Mendengar nama Shanon disebut, Freddy langsung berdiri dan memberi isyarat berpamitan pada Damian, Damian mengangguk mempersilahkan dan Freddy berjalan keluar ruangan.
Di seberang, suara Shanon yang lembut dan elegan terdengar mengalun.
"Aku bertanya-tanya, kenapa kau tak menghubungiku sayang, sabtu kemarin kau mendadak membatalkan acara makan malam kita, dan kemudian aku sama sekali tak bisa menemukanmu, apakah ada pekerjaan mendadak yang menyulitkanmu?"
Wajah Damian berubah dingin, dia sama sekali tidak pernah menjalin komitmen dengan Shanon. Mereka diperkenalkan pada suatu acara makan malam, setelah itu Shanon menghubunginya, mengajak makan malam berdua karena ingin mengenal lebih dekat. Damian tidak menolaknya.
baginya Shanon cukup cantik dan saat wanita itu mendekatinya, kenapa tidak? Pertemuan mereka berlanjut ke pertemuan-pertemuan berikutnya, Tetapi di saat awal Damian sudah menegaskan kepada Shanon bahwa hubungan yang mereka jalin adalah hubungan tanpa ikatan. Saat Shanon mengundangnya ke tempat tidurnyapun Damian sudah menegaskan itu dia lakukan tanpa ikatan dan tanpa cinta.
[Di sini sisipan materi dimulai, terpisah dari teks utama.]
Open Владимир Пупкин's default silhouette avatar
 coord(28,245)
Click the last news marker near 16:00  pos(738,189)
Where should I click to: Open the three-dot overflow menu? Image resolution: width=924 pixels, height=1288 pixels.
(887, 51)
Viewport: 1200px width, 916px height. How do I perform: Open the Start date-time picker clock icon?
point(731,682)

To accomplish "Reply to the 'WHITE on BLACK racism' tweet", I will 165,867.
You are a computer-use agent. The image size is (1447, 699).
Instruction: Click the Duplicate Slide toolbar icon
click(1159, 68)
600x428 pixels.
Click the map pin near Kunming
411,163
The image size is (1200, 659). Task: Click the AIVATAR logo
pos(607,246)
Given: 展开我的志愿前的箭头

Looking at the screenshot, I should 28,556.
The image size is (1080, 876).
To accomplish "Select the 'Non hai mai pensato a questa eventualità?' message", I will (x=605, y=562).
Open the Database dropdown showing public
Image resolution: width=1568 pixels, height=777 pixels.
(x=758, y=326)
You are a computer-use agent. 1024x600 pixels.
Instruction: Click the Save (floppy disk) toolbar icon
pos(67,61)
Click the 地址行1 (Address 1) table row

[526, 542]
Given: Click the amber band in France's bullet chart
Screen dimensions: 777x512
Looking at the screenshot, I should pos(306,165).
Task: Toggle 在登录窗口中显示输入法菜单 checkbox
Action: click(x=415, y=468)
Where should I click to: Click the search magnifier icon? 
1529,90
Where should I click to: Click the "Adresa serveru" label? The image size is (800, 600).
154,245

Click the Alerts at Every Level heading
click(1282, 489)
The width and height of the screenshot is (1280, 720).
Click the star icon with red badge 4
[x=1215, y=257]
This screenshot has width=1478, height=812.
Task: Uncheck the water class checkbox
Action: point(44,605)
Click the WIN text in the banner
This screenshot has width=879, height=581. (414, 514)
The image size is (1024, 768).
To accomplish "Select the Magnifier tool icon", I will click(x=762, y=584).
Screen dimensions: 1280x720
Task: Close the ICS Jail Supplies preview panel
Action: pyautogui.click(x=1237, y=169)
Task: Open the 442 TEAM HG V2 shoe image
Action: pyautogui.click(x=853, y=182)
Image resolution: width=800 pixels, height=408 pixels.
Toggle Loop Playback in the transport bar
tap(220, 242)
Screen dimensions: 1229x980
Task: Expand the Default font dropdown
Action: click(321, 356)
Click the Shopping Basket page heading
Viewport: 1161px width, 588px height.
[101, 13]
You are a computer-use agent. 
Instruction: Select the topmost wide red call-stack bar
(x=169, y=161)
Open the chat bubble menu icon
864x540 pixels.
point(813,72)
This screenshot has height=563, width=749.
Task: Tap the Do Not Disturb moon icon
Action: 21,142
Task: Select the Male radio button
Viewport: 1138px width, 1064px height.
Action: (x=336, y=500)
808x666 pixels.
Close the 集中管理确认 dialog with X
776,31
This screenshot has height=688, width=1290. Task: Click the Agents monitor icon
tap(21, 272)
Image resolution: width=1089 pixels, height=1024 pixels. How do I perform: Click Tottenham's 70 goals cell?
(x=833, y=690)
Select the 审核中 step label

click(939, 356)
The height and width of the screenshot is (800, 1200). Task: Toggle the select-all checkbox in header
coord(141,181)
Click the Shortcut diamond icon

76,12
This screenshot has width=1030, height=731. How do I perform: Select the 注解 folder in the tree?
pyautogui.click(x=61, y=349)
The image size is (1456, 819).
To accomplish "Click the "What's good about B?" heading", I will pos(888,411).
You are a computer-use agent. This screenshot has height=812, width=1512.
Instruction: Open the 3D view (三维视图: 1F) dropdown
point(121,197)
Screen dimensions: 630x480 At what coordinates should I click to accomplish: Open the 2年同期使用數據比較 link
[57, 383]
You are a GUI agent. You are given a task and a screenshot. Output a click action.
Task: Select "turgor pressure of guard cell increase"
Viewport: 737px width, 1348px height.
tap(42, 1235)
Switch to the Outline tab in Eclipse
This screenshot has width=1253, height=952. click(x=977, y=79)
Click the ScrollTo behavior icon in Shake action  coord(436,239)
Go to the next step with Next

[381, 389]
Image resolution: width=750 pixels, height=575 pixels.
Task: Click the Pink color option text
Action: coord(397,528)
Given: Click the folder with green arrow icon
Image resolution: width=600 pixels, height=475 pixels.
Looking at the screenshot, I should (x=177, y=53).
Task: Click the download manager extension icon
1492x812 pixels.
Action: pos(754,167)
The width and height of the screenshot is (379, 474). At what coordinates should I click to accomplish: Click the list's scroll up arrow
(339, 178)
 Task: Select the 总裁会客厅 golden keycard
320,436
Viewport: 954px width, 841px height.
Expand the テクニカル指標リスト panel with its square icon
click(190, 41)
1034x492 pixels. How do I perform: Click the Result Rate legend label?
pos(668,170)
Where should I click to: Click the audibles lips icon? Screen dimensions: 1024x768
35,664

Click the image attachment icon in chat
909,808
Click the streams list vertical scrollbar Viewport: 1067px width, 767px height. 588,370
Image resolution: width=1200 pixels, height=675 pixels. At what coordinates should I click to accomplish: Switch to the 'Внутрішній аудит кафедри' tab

Tapi sekarang Shanon sepertinya besar kepala karena Damian saat itu tidak dekat dengan wanita lain selain dirinya, dalam otaknya dia mengira bahwa dirinya telah berhasil menaklukkan Damian dan membuat lelaki itu setia padanya, Dia tidak tahu bahwa saat itu pikiran Damian sedang terpaku untuk mendapatkan wanita lain, Serena.
Sekarang Damian merasa muak dengan tingkah Shanon yang bertindak seolaholah mereka sepasang kekasih, yang harus selalu mengetahui kegiatan Damian dan merasa berhak mengatur-atur Damian.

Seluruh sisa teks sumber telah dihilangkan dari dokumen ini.